The sixth Global Security Forum 2024 began yesterday in Doha and will continue until May 22. This year’s theme, “Strategic Competition: The Complexity of Interdependence,” focuses on examining global security challenges through the lens of strategic competition, highlighting the risks and opportunities presented by complex interdependencies. Key topics include supply chain management, climate change as a threat multiplier, energy security, and essential technologies like high-end semiconductors, food insecurity, and the practice of hostage-taking by state and non-state actors.
The forum convenes numerous officials, heads of government, and representatives of different institutions to exchange their perspectives on contemporary security issues and the associated global challenges. The Global Security Forum 2024, organized by the Qatar International Academy for Security Studies (QIASS) and The Soufan Center, is held in collaboration with several high-level agencies and institutions, including the United Nations Counter-Terrorism Committee Executive Directorate (CTED), New America Foundation, Defense One, and The Soufan Group.
In his opening address, Prime Minister and Minister of Foreign Affairs H E Sheikh Mohammed bin Abdulrahman bin Jassim Al Thani emphasised that rising geopolitical tensions among global powers, leading to the resurgence of nuclear proliferation threats and new conventional wars, pose significant challenges with catastrophic consequences extending beyond national and regional borders into cyberspace.
This year, the Forum is being held under dangerous security conditions due to the genocide in the Gaza Strip, and its repercussions are reflected in southern Lebanon and the Red Sea destabilizing the entire region.
As the Prime Minister highlighted, the emergence of multiple competing centres of influence and conventional wars between major powers as serious threats to the international system, citing the war in Ukraine as an example. This conflict has disrupted global energy markets and severely impacted food security, with the crisis in Sudan further destabilizing Africa. Additionally, political polarization and escalating tensions between the United States and China have profound effects on global supply chains and international trade.
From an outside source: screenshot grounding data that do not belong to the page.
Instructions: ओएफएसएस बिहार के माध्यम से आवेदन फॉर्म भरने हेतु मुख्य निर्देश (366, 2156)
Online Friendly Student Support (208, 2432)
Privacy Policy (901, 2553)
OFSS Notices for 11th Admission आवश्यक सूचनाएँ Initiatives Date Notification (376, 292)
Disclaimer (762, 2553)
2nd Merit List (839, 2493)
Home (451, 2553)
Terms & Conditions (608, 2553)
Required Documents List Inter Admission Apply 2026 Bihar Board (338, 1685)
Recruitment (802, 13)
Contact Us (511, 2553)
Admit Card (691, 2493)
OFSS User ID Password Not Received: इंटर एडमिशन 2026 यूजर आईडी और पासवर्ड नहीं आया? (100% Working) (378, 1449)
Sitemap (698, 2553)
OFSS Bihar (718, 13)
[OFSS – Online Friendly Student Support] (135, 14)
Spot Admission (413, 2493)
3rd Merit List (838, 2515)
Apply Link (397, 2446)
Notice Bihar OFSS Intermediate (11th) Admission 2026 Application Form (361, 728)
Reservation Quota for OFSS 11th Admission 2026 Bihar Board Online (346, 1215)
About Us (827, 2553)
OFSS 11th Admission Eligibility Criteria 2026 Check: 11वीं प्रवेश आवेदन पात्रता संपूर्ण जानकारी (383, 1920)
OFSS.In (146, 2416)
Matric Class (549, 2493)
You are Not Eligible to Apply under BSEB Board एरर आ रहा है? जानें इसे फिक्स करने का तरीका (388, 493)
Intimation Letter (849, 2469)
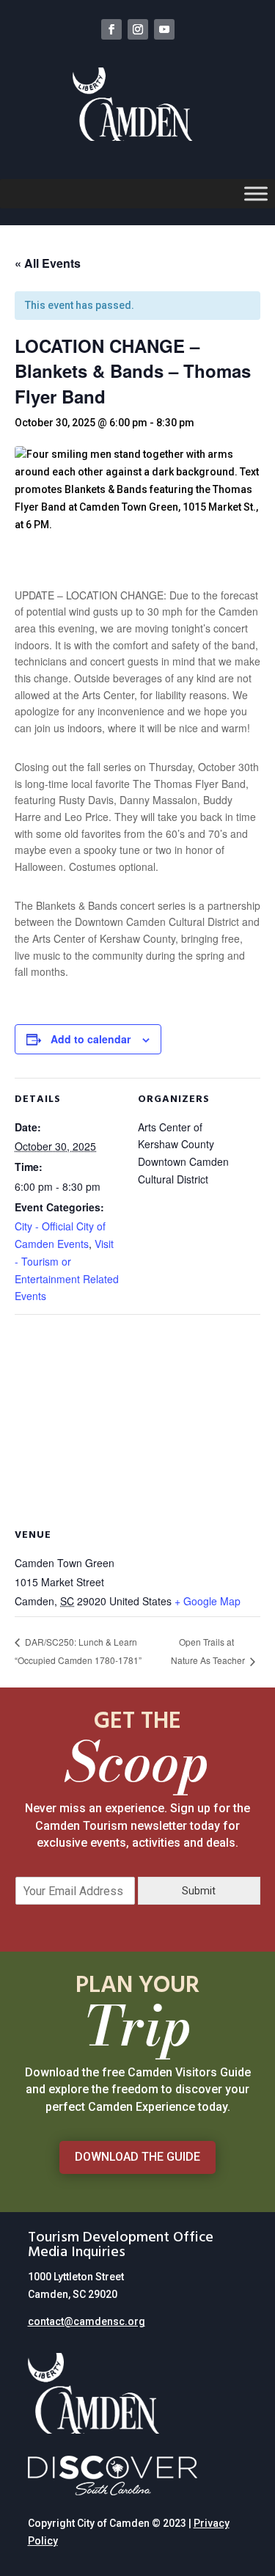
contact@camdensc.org (86, 2321)
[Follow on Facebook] (111, 29)
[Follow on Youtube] (164, 29)
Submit (199, 1891)
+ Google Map (208, 1601)
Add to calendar (91, 1039)
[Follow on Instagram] (138, 29)
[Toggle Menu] (256, 193)
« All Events (48, 263)
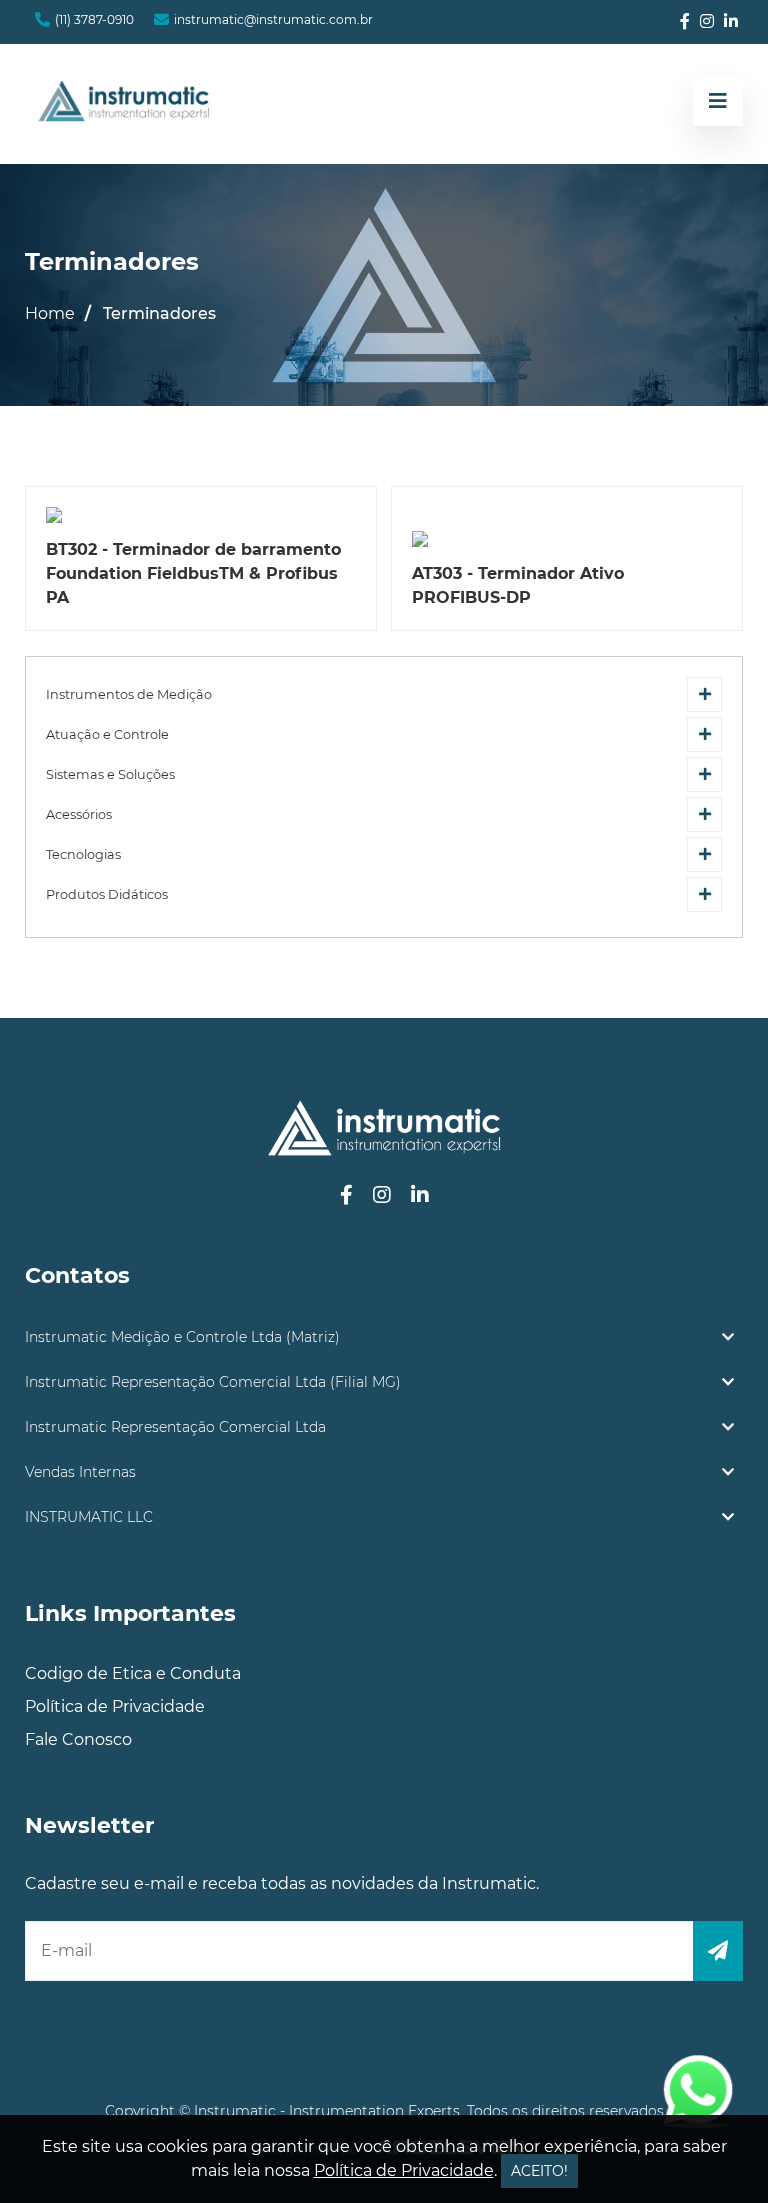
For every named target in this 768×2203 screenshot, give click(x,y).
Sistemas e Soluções (110, 774)
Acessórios (79, 814)
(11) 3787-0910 (94, 19)
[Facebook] (685, 22)
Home (50, 313)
The forum is taking place while the world is facing unprecedented threats to global peace and security that include wars, cyber-attacks, espionage, environmental disasters, humanitarian crises, and mass migrations. The ongoing genocide in the Gaza Strip which has resulted in thousands of casualties and continues to worsen the humanitarian crisis is a real-world example of regional peace threats. The Prime Minister pointed out that policies of occupation, forced displacement, and collective punishment do not resolve conflicts but exacerbate them. Intensifying conflicts lead to increased humanitarian consequences, such as mass exodus and illegal immigration driven by poverty, state failure, collapsing political structures, and extremism fueled by despair and hopelessness.